Garrett heaved a sigh and immediately noticed the lack of warmth surrounding him.

Everything, the delicately constructed fortress to the pillow he had been cradling against his chest had disappeared from his grasp, replaced by the same hollow emptiness that seemed to permeate the strange realm he found himself in.

"It wasn't for you." Garrett grumbled as he slowly pushed himself off the cool grey stone he was laying on. He knew exactly where he was, he had dragged him to this hell too many times before and frankly, Garrett was well sick of seeing it.

"No, I suppose not." The infant god mused softly, voice reverberating, like waves against the shore or falling rain, a constant rattle against stone and shingles. Unnatural in the most rooted phenomenon of nature, put to human words, twisted by inhuman teeth and tongue. Garrett shuddered within the small hovel he had not quite awoken within, hidden beneath the twisted mess of debris surrounding them.

The Baron Northcrest's ritual chamber had been everything Garrett imagined it to be. Elegant, nauseatingly aristocratic in appearance, stone pillars upholding the arching rooftop, a true feat of ingenuity, architecture and undoubtedly the pride and joy of some mason somewhere out in the city, provided they hadn't been killed yet.

What Garrett awoke to, what he had been awakening too since first being dragged off to the strange empty realm, was a far, far cry from the splendor of the Northcrest estate.

Stone walls fractured to rubble, some few chunks of debris still caught, suspended in time and space.

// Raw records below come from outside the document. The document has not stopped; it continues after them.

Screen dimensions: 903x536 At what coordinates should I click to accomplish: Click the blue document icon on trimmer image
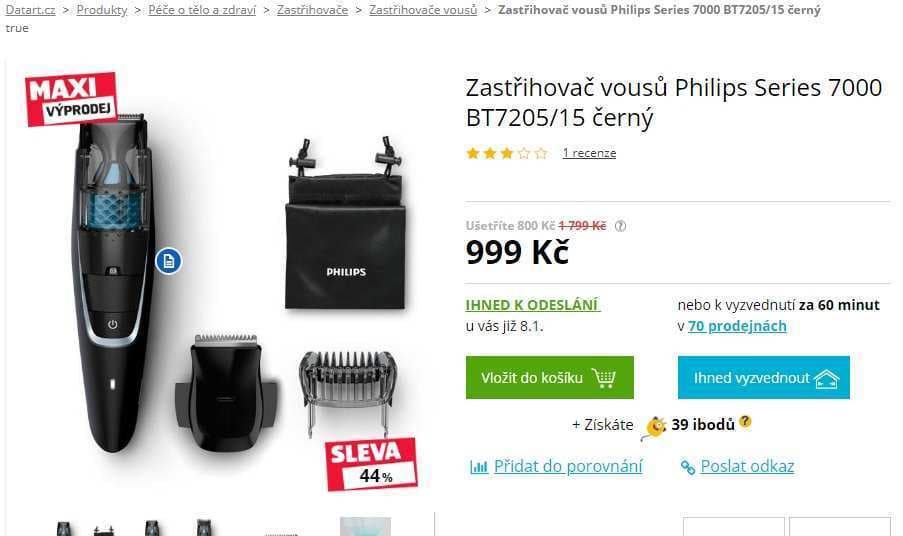(x=168, y=261)
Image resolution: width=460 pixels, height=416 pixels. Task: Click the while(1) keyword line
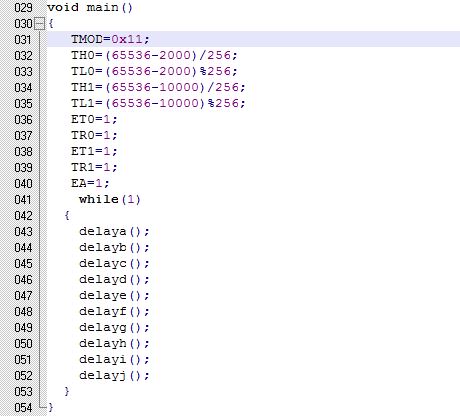(110, 199)
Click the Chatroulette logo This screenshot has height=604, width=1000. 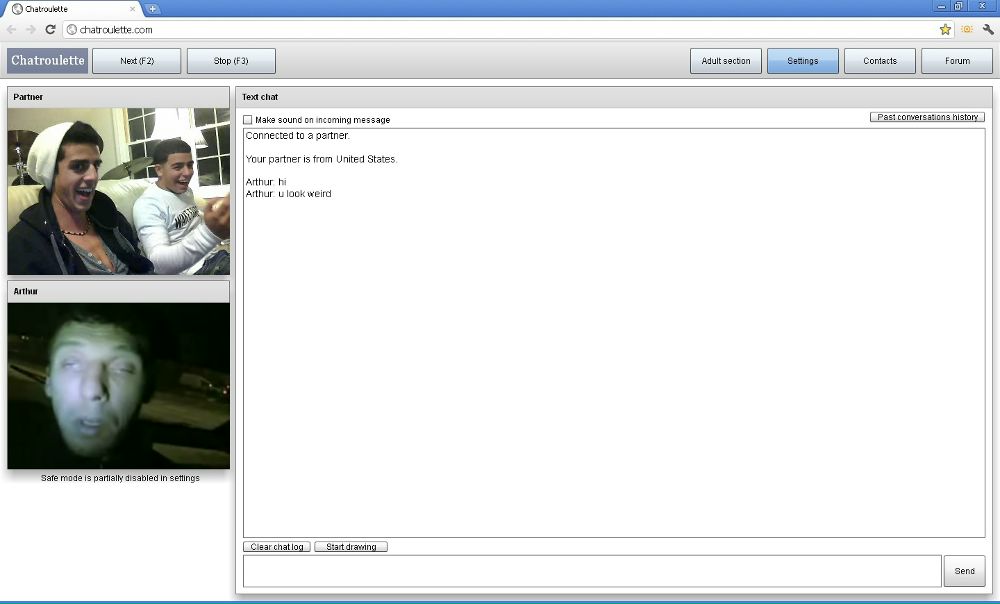(x=48, y=61)
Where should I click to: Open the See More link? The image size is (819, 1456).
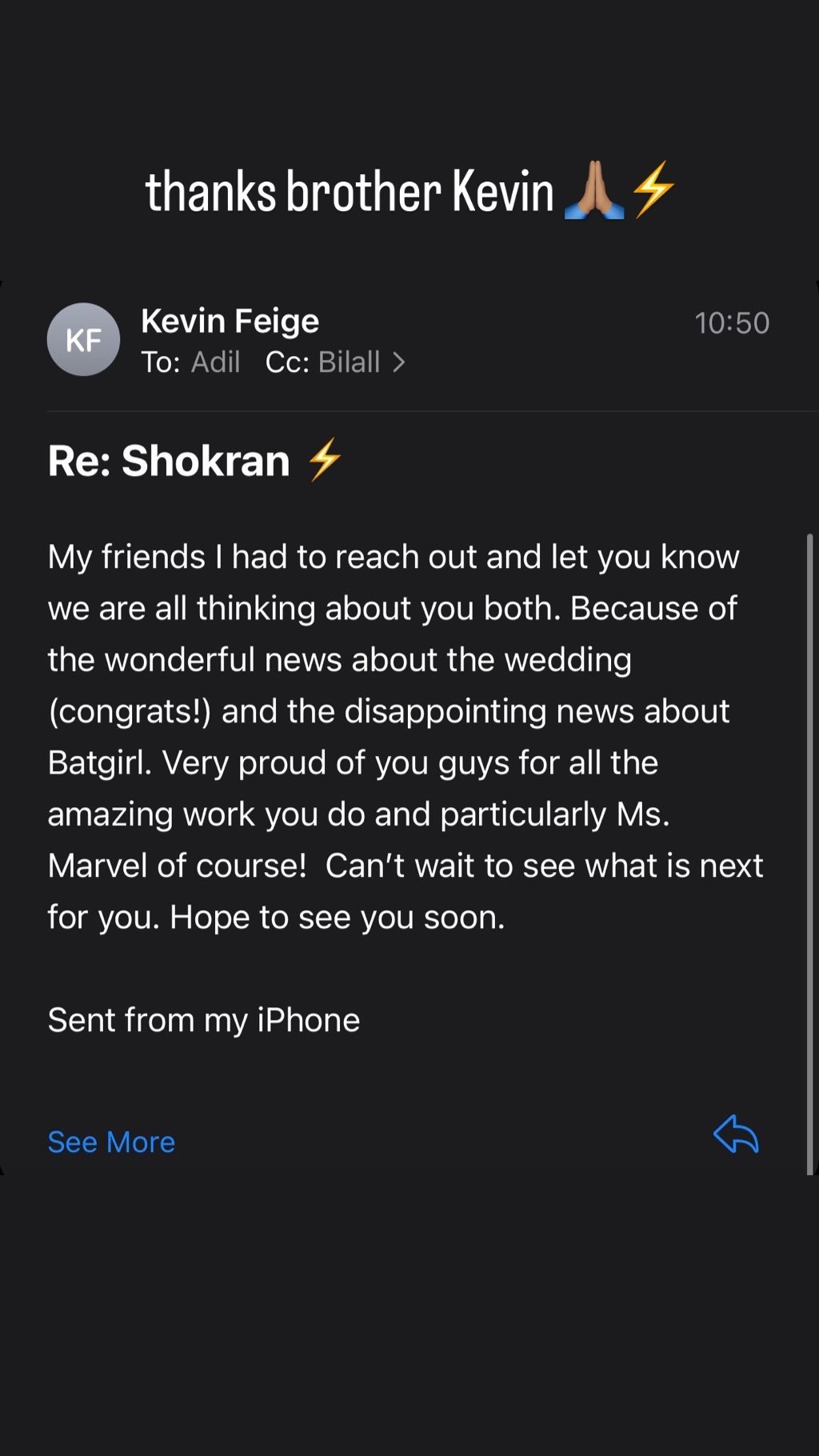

Of course, the thief couldn't exactly remember how the chamber looked during the collapse, he had been too preoccupied at the time to take note of every little detail of crumbling architecture. But Garrett needn't remember to know that the disaster he stood in the center of was, in fact, exactly how the Baron Northcrest's ritual chamber looked during the collapse.

He had awoken where he always did whenever was dragged off to the Primordial Sea, exactly where he had fallen that night.

Honestly, looking at the carnage had Garrett wondering how he had managed to survive that night. Rising from the small alcove nestled between a support pillar and fallen beam, Garrett reached above himself, setting a hand against the slab of rock hanging frozen above him. The first time he had awoken, he had panicked and nearly cracked his skull open in his desperation to get out.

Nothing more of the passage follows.